Trained on a diverse dataset encompassing multiple cell lines and microscopy modalities—including confocal, SIM, and Airyscan MitoSkel demonstrates high segmentation accuracy across a wide range of imaging conditions. MitoSkel operates without the need for manual annotation, providing pixel-wise segmentation even under challenging conditions such as low resolution, structural overlap, and high image noise.
After segmentation, the software computes morphological features such as area, perimeter, and circularity.
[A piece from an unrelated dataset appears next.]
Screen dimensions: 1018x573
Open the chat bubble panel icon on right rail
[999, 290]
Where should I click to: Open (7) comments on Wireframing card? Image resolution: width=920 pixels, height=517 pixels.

For a more detailed structural analysis, MitoSkel applies skeletonization to extract metrics like mitochondrial length, branching points, and network connectivity, offering researchers a robust tool for studying mitochondrial morphology and dynamics.
For further information, please refer to the instruction manual.
MitoClass
MitoClass is a deep learning-based software tool developed for the automated classification of mitochondrial morphologies in light microscopy images. Mitochondrial network structure is a critical indicator of cellular health, with morphological alterations linked to numerous physiological and pathological states.
Manual classification of these structures is labor-intensive and subjective. MitoClass addresses this by automatically categorizing mitochondrial networks into three classes: fragmented, intermediate, and elongated. Trained on curated microscopy datasets, including both super-resolution and standard-resolution images, MitoClass uses a deep Convolutional Neural Network (CNN) to ensure accurate and robust predictions.
The software features an intuitive graphical user interface (GUI) that requires no coding expertise, and offers visualization tools such as class overlays and distribution charts. By combining speed, precision, and accessibility, MitoClass supports researchers in quantitatively assessing mitochondrial health and dynamics through image-based morphological analysis.
For further information, please refer to the instruction manual.